#### Working data ####
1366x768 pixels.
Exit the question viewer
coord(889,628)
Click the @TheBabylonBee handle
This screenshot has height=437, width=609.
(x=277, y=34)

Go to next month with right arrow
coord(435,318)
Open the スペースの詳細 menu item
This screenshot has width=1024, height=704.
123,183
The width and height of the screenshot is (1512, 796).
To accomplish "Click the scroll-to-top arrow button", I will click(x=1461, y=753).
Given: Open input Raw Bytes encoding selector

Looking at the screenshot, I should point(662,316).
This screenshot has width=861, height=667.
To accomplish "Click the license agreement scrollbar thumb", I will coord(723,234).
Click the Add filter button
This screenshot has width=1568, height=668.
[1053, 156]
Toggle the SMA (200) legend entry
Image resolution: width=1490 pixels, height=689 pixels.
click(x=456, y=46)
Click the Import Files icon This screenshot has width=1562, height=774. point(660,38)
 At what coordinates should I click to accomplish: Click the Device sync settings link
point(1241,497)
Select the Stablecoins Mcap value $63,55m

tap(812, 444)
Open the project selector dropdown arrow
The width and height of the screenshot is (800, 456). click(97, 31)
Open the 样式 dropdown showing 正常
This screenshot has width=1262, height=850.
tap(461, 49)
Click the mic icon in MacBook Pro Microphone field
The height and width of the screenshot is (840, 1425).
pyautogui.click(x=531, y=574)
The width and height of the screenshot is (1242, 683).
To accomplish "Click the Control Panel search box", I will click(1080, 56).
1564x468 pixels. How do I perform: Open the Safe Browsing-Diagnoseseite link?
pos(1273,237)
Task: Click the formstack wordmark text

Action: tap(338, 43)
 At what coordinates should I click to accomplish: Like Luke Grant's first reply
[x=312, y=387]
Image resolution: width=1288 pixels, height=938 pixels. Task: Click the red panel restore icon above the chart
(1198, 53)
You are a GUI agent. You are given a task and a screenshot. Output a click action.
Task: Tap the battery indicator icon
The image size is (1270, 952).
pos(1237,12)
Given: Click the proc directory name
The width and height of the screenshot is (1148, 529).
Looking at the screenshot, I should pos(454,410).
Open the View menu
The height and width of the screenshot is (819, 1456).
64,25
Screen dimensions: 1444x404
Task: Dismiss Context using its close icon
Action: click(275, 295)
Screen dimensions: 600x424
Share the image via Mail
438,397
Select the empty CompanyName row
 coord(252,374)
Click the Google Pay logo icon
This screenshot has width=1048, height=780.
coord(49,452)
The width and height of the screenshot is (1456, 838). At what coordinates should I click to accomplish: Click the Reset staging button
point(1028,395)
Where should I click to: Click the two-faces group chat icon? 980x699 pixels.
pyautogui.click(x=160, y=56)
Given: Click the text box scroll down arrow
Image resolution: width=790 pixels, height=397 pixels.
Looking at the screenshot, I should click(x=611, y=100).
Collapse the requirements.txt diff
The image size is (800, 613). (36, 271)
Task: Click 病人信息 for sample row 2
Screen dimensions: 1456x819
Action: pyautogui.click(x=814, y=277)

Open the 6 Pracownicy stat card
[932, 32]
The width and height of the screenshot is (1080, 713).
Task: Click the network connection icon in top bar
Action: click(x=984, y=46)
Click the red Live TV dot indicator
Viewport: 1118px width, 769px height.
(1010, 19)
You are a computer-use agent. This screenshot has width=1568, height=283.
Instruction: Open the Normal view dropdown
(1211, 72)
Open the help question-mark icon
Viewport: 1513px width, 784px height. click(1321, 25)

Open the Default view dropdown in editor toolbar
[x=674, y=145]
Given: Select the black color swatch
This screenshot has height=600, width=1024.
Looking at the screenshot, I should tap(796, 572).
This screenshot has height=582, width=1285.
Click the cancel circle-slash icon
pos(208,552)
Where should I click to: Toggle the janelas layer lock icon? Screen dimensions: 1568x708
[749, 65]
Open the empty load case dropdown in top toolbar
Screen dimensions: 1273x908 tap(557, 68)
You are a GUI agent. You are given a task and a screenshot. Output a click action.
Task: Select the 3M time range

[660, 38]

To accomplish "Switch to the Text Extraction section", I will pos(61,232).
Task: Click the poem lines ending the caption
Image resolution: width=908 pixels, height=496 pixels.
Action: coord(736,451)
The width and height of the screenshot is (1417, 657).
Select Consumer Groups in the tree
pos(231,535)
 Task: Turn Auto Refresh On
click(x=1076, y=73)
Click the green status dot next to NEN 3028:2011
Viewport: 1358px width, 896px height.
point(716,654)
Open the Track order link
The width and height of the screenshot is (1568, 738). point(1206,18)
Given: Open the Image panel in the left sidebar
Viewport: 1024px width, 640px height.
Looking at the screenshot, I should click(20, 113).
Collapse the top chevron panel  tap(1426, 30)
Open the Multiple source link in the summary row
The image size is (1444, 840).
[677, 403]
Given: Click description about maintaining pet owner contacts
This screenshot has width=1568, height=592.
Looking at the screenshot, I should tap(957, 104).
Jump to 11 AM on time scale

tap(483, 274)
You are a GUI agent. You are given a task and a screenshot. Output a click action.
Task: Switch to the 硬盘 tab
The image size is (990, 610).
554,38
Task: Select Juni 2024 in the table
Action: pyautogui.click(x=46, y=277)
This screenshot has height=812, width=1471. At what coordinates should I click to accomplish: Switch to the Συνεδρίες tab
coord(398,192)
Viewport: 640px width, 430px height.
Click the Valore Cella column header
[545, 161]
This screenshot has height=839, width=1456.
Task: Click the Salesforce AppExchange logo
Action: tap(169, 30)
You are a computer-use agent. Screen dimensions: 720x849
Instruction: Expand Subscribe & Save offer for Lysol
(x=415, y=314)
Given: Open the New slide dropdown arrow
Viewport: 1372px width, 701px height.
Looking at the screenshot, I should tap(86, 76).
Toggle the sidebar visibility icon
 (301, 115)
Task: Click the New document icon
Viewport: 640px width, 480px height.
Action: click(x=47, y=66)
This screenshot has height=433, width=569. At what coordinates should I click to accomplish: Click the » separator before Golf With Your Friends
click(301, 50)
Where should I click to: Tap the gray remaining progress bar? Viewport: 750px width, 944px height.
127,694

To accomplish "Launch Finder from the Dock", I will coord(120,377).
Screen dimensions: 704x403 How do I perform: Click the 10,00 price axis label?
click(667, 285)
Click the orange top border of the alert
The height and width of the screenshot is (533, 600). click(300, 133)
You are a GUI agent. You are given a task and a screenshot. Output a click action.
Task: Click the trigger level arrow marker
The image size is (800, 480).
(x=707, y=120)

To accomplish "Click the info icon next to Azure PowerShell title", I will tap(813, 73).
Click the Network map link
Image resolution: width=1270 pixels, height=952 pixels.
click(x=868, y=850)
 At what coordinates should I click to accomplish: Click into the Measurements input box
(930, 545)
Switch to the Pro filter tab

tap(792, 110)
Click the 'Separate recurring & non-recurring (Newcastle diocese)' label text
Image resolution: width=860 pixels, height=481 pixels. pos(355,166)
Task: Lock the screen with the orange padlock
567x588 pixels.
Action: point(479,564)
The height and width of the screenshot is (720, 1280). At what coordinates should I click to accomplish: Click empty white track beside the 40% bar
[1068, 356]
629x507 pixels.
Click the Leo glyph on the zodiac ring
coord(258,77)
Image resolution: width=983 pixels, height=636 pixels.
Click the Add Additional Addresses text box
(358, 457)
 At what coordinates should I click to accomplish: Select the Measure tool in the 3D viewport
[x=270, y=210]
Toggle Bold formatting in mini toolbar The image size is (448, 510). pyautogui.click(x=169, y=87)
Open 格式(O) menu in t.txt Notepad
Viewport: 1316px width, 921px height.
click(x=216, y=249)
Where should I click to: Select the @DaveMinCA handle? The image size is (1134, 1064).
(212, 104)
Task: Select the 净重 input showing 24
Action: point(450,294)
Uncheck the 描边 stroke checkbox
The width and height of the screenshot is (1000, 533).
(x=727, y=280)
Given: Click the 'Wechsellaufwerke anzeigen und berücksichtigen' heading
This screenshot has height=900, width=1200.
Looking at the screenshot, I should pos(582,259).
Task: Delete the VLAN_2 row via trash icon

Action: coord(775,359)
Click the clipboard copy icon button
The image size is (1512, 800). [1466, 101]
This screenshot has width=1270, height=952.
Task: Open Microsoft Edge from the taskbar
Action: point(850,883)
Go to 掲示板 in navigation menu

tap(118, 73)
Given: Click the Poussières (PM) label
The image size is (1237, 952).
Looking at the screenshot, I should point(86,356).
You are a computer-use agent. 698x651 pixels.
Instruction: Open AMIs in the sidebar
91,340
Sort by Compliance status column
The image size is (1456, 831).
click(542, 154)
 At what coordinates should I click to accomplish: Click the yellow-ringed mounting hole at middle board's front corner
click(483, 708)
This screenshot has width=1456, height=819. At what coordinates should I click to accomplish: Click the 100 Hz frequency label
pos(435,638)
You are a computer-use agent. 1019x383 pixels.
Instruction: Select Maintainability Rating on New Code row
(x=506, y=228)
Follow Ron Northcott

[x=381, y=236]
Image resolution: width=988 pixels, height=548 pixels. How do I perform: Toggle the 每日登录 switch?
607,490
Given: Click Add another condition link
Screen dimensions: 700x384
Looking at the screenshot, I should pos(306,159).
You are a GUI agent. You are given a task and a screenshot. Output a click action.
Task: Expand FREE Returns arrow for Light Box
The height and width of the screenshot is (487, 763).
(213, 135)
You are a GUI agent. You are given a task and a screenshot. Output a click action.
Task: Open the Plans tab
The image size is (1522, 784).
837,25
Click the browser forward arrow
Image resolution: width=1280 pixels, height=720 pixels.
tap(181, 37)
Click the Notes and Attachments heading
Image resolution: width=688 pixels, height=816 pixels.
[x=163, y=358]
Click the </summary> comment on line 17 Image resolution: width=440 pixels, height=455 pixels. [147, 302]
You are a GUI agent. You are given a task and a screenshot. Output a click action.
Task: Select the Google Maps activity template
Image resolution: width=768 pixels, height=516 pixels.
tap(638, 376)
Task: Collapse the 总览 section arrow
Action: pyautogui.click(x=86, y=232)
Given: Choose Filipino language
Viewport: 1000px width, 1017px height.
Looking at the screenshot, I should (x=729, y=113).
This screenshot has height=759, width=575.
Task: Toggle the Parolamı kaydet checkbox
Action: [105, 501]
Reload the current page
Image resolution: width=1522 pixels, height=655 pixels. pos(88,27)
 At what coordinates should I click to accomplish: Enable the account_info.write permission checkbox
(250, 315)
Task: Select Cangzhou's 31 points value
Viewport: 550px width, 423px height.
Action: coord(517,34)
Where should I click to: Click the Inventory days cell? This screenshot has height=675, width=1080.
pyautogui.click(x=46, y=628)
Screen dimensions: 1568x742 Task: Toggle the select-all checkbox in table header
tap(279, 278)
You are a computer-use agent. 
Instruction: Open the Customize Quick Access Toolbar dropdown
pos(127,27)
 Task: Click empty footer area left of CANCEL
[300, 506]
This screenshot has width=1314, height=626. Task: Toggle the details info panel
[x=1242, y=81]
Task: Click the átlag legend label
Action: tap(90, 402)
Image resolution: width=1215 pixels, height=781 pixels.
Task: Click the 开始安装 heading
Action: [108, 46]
####
Your task: Replace "Mail" with "Messages" in the data lines, starting with the line containing "Given: Click the proc directory name" and going through the line containing "The image size is (800, 613). (36, 271)", and give those lines again with nothing else changed.

Reply:
Given: Click the proc directory name
The width and height of the screenshot is (1148, 529).
Looking at the screenshot, I should pos(454,410).
Open the View menu
The height and width of the screenshot is (819, 1456).
64,25
Screen dimensions: 1444x404
Task: Dismiss Context using its close icon
Action: click(275, 295)
Screen dimensions: 600x424
Share the image via Messages
438,397
Select the empty CompanyName row
 coord(252,374)
Click the Google Pay logo icon
This screenshot has width=1048, height=780.
coord(49,452)
The width and height of the screenshot is (1456, 838). At what coordinates should I click to accomplish: Click the Reset staging button
point(1028,395)
Where should I click to: Click the two-faces group chat icon? 980x699 pixels.
pyautogui.click(x=160, y=56)
Given: Click the text box scroll down arrow
Image resolution: width=790 pixels, height=397 pixels.
Looking at the screenshot, I should click(x=611, y=100).
Collapse the requirements.txt diff
The image size is (800, 613). (36, 271)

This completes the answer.